§ Task objective
Could you repeat all of the entries exactly, leaving out any pictures?

Data entries
------------------------------

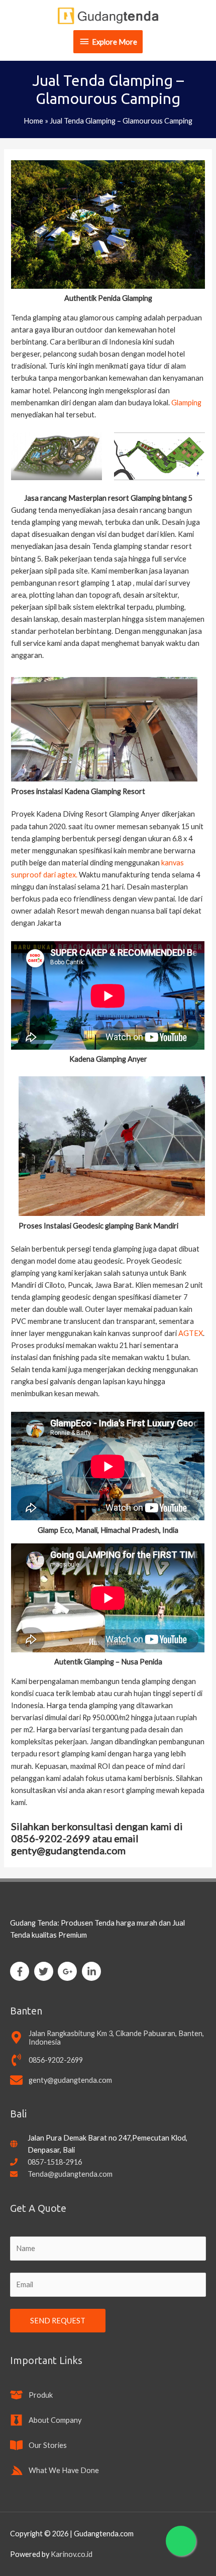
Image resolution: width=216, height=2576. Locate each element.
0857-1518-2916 (55, 2162)
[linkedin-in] (93, 1971)
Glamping (186, 402)
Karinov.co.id (71, 2554)
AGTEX (190, 1333)
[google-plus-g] (69, 1971)
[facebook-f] (21, 1971)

------------------------------

§ Answer area
Image resolution: width=216, height=2576. Locate each element.
0857-1518-2916 (55, 2162)
[linkedin-in] (93, 1971)
Glamping (186, 402)
Karinov.co.id (71, 2554)
AGTEX (190, 1333)
[google-plus-g] (69, 1971)
[facebook-f] (21, 1971)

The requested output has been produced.